Der österreichische Schriftsteller Robert Menasse erhält den Deutschen Buchpreis 2017 für seinen EU-Roman "Die Hauptstadt"

Der Gewinner des Deutschen Buchpreises 2017 ist Robert Menasse. Der österreichische Schriftsteller erhält die Auszeichnung für seinen Roman "Die Hauptstadt": Eine Hommage an die EU und die belgische Hauptstadt Brüssel, sagte er im Deutschlandfunk Kultur.

Der österreichische Schriftsteller Robert Menasse wird für sein Buch "Die Hauptstadt" mit dem Preis für den besten deutschsprachigen Roman dieses Jahres ausgezeichnet. Der Preis ist mit 25.000 Euro dotiert. Der Autor hatte seit einiger Zeit das Projekt eines Europa-Romans verfolgt und dafür mehrere Jahre  in Brüssel gelebt, um vor Ort zu recherchieren.

Die Europäische Union stelle eine schleichende Revolution dar, sagt Menasse im Deutschlandfunk Kultur. Sie habe über 60 Jahre in kleinen Schritten ein System entwickelt, in dem in einer Stadt wie Brüssel die Rahmenbedingungen für einen ganzen Kontinent produziert würden. "Und das ist ja eigentlich ungeheuerlich, wenn man sich das klar macht und bewusst macht", sagte Menasse. "Ich wollte einfach wissen, wie funktioniert das? Was sind das für Menschen, die da arbeiten und wie ticken die? Wie ist dieses System organisiert?" Vor seiner Abreise nach Brüssel habe er einen Abend mit einem Glas Wein vor dem Kamin gesessen. Auf einmal habe ihn eine tiefe Ergriffenheit erfasst bei der Vorstellung, dass es da etwas gebe, was seine Fantasie kurzfristig übersteige. "Da habe ich beschlossen, ich fliege morgen  nach Brüssel."

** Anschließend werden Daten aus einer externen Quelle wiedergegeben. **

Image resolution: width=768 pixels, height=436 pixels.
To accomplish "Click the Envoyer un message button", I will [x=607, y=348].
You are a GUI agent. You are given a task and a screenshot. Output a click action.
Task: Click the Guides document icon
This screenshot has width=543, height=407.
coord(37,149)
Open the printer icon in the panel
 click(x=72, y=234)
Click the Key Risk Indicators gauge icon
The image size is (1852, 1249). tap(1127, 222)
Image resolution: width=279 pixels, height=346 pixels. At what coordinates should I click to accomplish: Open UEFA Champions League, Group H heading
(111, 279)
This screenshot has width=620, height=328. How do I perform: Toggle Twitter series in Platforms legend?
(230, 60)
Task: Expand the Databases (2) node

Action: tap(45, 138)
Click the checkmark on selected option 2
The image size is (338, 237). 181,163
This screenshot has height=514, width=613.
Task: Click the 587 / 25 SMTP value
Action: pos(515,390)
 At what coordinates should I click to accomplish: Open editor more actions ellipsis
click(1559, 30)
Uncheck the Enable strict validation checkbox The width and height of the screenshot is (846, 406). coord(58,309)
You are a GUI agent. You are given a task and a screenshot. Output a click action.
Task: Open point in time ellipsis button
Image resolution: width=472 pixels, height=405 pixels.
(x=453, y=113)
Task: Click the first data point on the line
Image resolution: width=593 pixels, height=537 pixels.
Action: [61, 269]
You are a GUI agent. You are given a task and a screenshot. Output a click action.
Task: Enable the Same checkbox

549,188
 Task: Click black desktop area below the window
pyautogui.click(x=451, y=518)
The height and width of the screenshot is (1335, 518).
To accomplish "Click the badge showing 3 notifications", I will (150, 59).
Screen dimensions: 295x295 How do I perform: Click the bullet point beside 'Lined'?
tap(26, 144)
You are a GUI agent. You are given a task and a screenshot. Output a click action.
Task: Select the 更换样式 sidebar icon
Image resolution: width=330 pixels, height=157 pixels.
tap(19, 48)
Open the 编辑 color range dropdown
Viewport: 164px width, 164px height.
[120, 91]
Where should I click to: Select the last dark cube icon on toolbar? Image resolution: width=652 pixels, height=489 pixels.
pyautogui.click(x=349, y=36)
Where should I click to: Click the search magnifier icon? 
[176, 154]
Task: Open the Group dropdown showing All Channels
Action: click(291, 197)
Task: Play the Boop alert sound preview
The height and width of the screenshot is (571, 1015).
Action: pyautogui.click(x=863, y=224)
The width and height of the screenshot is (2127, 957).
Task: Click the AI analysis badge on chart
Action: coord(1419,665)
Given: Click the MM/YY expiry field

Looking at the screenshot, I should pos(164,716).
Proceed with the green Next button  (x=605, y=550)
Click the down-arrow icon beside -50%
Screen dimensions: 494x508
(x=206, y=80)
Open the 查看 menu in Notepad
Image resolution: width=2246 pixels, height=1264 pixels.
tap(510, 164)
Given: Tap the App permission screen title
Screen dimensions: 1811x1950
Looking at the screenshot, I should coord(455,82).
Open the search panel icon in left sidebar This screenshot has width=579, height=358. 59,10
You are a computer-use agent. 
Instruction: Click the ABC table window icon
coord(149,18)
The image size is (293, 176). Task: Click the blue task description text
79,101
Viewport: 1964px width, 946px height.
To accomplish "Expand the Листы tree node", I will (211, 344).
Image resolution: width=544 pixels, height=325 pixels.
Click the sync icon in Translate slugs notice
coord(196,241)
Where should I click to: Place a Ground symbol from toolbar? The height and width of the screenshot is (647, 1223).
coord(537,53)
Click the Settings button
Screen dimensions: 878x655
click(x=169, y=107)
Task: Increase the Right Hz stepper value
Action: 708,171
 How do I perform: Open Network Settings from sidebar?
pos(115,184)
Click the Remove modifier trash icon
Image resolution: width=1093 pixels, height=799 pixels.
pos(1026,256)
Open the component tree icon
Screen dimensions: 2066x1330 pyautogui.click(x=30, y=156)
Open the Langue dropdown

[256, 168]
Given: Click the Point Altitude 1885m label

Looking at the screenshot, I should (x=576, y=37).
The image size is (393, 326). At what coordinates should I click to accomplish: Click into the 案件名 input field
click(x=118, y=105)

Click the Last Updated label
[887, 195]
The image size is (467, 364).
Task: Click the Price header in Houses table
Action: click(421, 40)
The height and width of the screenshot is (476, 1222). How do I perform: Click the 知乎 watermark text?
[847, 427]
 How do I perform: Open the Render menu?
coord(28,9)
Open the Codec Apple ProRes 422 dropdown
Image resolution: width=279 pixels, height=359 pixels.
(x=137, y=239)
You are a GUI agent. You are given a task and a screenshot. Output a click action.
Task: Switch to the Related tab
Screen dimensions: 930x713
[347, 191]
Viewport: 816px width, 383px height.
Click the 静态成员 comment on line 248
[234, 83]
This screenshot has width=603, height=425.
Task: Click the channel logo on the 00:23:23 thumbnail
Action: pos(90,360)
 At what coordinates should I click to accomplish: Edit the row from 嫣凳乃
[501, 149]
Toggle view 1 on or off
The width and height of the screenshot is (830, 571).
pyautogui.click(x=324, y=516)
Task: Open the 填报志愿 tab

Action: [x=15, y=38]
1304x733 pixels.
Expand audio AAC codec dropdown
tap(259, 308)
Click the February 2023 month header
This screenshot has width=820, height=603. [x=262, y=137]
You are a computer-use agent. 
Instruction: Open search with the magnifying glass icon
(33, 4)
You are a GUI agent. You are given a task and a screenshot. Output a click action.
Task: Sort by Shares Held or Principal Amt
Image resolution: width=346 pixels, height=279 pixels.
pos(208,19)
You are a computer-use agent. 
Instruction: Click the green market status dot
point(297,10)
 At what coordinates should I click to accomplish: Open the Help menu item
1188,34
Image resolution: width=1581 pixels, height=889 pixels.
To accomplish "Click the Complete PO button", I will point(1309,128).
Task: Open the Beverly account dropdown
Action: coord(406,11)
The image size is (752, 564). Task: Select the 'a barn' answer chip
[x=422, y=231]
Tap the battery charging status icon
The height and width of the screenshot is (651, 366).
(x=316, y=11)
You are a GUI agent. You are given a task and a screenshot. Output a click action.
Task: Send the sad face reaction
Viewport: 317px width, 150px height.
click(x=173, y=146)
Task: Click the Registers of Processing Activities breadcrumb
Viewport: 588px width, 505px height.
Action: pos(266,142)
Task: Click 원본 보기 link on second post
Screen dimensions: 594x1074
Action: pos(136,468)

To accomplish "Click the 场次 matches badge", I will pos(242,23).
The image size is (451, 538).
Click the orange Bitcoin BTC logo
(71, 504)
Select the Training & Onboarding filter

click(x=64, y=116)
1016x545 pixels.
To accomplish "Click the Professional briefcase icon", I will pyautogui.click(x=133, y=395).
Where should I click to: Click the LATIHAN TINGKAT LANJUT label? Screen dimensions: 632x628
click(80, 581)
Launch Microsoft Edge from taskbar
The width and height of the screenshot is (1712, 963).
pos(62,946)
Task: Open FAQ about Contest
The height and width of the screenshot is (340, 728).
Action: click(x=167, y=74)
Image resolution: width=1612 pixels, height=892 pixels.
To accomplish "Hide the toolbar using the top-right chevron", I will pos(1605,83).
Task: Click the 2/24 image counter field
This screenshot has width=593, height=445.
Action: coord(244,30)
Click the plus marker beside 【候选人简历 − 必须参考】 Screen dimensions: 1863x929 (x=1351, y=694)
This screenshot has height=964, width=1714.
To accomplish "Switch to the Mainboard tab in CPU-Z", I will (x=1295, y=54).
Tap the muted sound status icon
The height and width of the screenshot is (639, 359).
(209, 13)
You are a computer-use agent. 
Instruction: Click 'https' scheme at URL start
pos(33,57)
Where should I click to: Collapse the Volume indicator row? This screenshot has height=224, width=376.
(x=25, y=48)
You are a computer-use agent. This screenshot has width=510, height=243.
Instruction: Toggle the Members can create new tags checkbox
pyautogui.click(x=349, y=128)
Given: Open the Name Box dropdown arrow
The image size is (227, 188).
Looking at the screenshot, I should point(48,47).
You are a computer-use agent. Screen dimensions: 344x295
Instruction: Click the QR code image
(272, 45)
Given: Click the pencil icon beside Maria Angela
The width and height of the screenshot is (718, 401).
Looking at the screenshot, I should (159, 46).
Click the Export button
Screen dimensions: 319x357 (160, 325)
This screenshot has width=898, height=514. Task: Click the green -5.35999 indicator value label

Sein Buch "Hauptstadt" sei auch eine Hommage an die Stadt Brüssel. Die belgische Hauptstadt sei eine sehr interessante Metropole, aber auch ein Zentrum Europas. Dort werde im kleinen, wie in einem Labor, durchgespielt, was heute die großen Widersprüche und Konfliktlinien der Europäischen Union seien. So müssten sich die 19 Bürgermeister der Stadt ebenso wie die Staats- und Regierungschefs der EU auf komplizierte Kompromisse einigen. "Oder Brüssel ist die Hauptstadt einer Nation, die keine Nationsidee hat, das ist sinnig für ein Projekt, das den Nationalismus überwinden will.", sagte Menasse. Belgien habe außerdem drei Amtssprachen, was ebenfalls zum "sprachlichen Babylon" der EU passe. "Aus all diesen Gründen ist Brüssel faszinierender, als es selbst weiß."

Das Interview im Wortlaut kann hier nachgelesen werden.

Robert Menasse, geboren 1954 in Wien, studierte Germanistik, Philosophie und Politikwissenschaft in Wien, Salzburg und Messina. Er zählt zu den bekanntesten zeitgenössischen Schriftstellern Österreichs. Der literarische Durchbruch gelang Robert Menasse 1995 mit dem Roman "Schubumkehr".  Der Autor äußerte sich in den letzten Jahren verstärkt in Essays und Vorträgen zu politischen Fragen. Gemeinsam mit der Politologin Ulrike Guérot entwarf er 2013 ein "Manifest für die Begründung einer Europäischen Republik". Menasse wurde bereits mit dem Heinrich-Mann-Preis, dem Max-Frisch-Preis und dem französischen Orden der "Arts et Lettres" ausgezeichnet.